* **出題内容**
• a. 航空会社の合併に関する記事を読み、次の問いに答えよ。
(i) スペイン当局は2020年、エア・ヨーロッパにいくら支援したか。
(ii) カナダ政府は2021年、どの規模の金融支援を決定したか。
(iii) この案件はEUで現在どの審査段階にあるか。
• b. 航空会社の合併に関する記事を、最後の文の後から書き継いでください。

* **抜粋本文**
|---|

ただ、ここで問題がある。エア・トランザットとエア・ヨーロッパが事実上、破産寸前にまで追い込まれたのだ。
スペイン当局は2020年、エア・ヨーロッパに4億7500万ユーロを支援した。スペインの航空会社への支援は初めてだった。カナダ政府もエア・トランザットの合併が白紙化されると、2021年に6664億ウォン規模の金融支援を決定した。
それでもEU執行委は「(新型コロナ以後も)ライバル会社として残る可能性がある」との結論を出した。
アシアナ航空の場合、産業銀行が計3兆3000億ウォンを投入するなど、規模がさらに大きい。だが、不承認の可能性がある。
この案件はEUでまだ正式審査ではない予備審査段階だ。大半の海外競争当局は、買収推進企業が直接提示する案を検討するため、今回の買収が最終的に着地するかどうかは、大韓航空の手にかかっているわけだ。
◇公取委「スロット・運輸権を返却せよ」
見通しを遮っているもう一つの要素が、合併しても、公取委が提示した条件が巨大航空統合会社の足を引っ張る可能性があるということだ。

|---|

* **収集データ**

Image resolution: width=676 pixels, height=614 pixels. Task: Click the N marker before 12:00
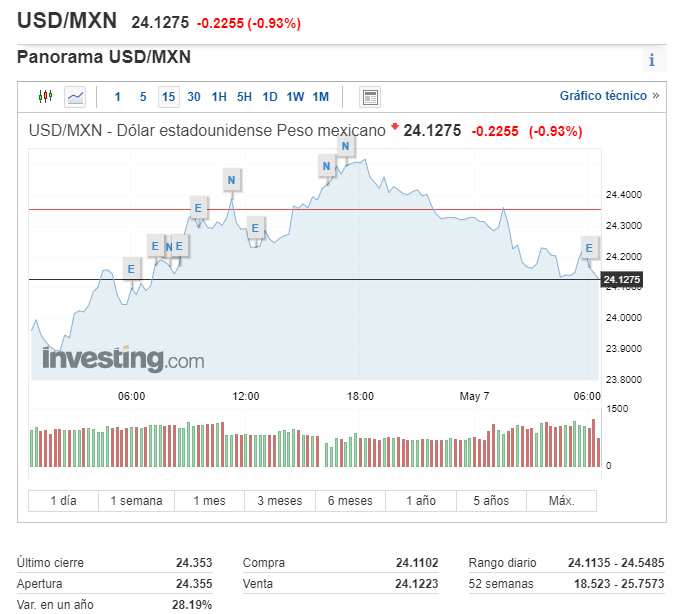(x=231, y=180)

|---|

* **想定解答**
• a.
(i) 4億7500万ユーロ
(ii) 6664億ウォン規模
(iii) 正式審査ではない予備審査段階

• b.
公取委は合併が競争を制限する可能性があるとみて、条件を提示した。重複路線のうち国際線26・国内線8に対し、国内空港スロットの返却▽国際線11に対しても運輸権の返却を要求▽新型コロナ前の2019年を基準に、運賃引き上げ制限、供給座席数の縮小禁止、サービスの質の維持――などだ。
合併後約10年間、大韓航空はこれを履行しなければならず、公取委はこれを監督することになる。
大韓航空は当初、合併を通じ、二つの航空会社の細かいネットワークに基づき、統合による相乗効果の創出を期待していた。だが、効果が出だしから半減したわけだ。
航空業界関係者がこう漏らす。
「航空産業というものは、外部の変数の影響を大きく受けるものだ。履行の監督委が10年間も、監視に乗り出せばどうなる? 航空会社の経営が自律性を失ってしまう。その結果、統合の相乗効果が弱まる可能性があるのだ」
一方で、こんな見方もある。公取委の是正措置のおかげで、EUなど外国の競争当局の審査を、かえって通過しやすくなったというものだ。
別の航空業界関係者が指摘する。
「韓国の公取委による是正措置は、決して弱いものではない。それゆえ、海外の競争当局も、これを参照して承認することになる。もっとも、航空産業は国家の基幹産業であり、とても重要だ。だから政府レベルで積極的な支援をする必要がある」
(つづく)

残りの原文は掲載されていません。